• WHAT YOU NEED TO DO
In the birch study summary, which foliar nutrients had higher concentrations significantly associated with earlier spring phenology?

*** Opening DOCUMENT EXCERPT ***

Purpose of the Study:

  • To investigate the effects of air temperature and 11 foliar nutrients on the spring phenology of birch (Betula pendula Roth).
  • To assess the influence of temperature, nutrients, and air pollutants (NO2, O3) on birch pollen and catkin biomass.
  • To examine these factors along an urban-rural gradient in Munich, Germany.

Main Methods:

  • Observational study conducted in Munich, Germany, during 2010-2011.
  • Analysis of air temperature, foliar nutrient concentrations (11 types), and air pollutants (NO2, O3).
  • Statistical correlation analysis to determine relationships between environmental variables and phenological/pollen data.

Main Results:

  • Higher air temperatures and elevated foliar concentrations of potassium, boron, zinc, and calcium were significantly associated with earlier spring phenology.
  • Pollen amounts showed negative correlations with temperature, atmospheric NO2, and foliar iron concentration.
  • These findings suggest a physiological basis, linking nutrient-involved cell processes to earlier leaf-out.

Conclusions:

  • Nutritional status significantly influences both plant phenology and pollen production in birch.
  • Temperature and nutrient availability are critical drivers of spring phenological onset.
  • The combined effects of urbanization and climate change warrant consideration for ecosystem and human health impacts.

*** Closing DOCUMENT EXCERPT ***
*** Opening GIVEN INFORMATION ***

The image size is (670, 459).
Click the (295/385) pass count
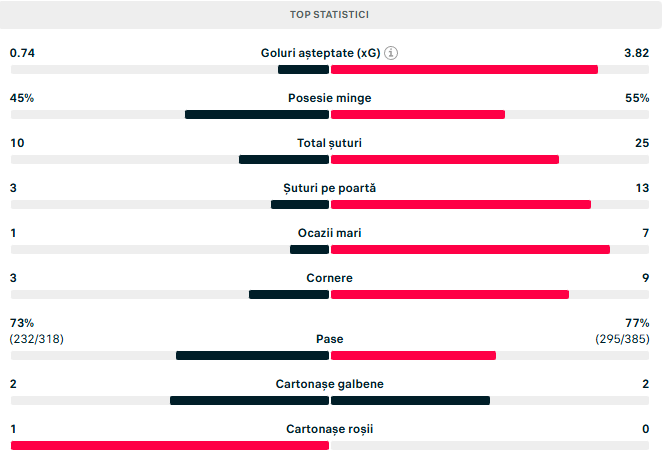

*** Closing GIVEN INFORMATION ***
*** Opening GIVEN INFORMATION ***

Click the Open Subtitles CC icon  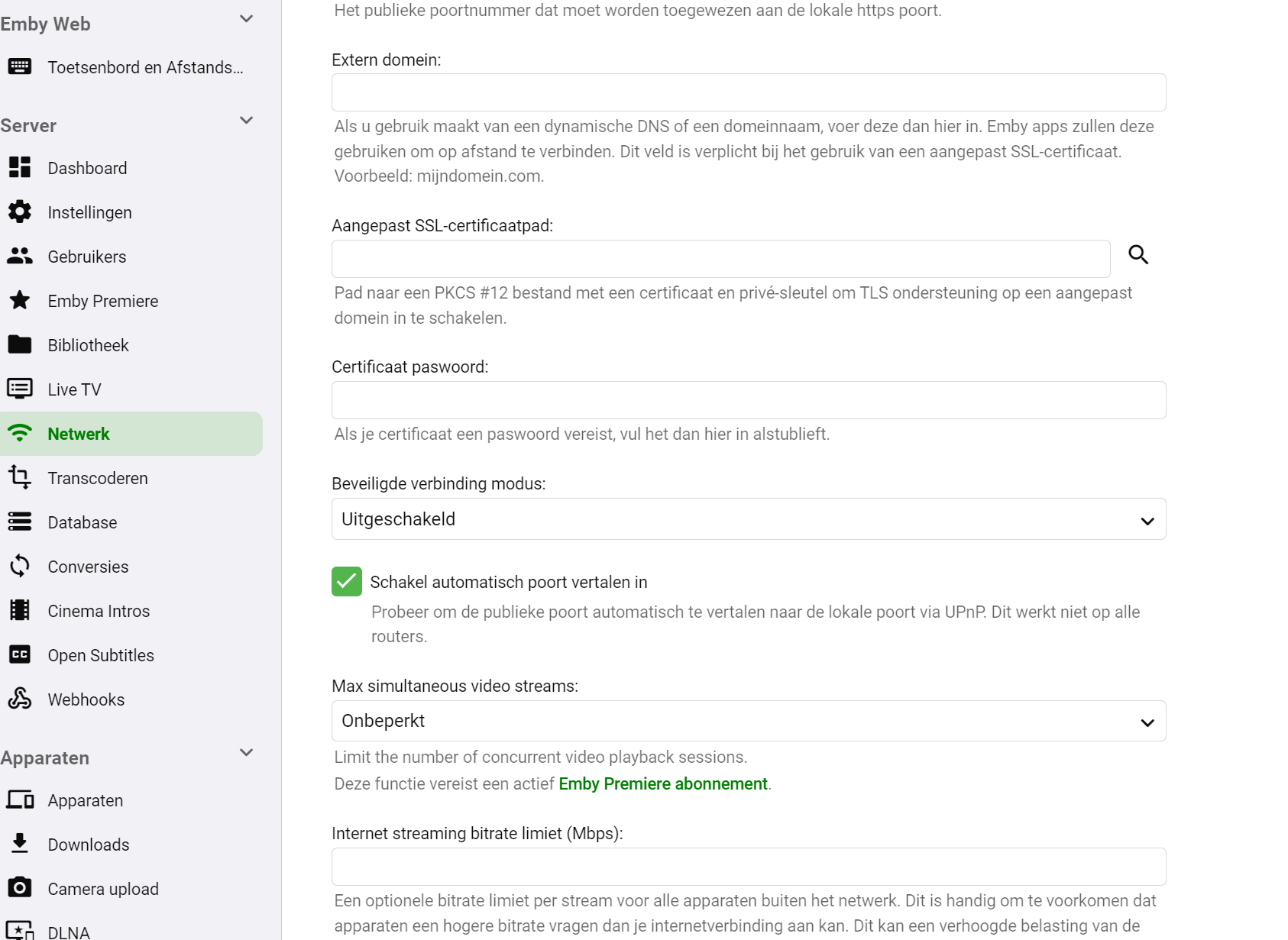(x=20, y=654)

*** Closing GIVEN INFORMATION ***

• ANSWER BELOW
Potassium, boron, zinc, and calcium.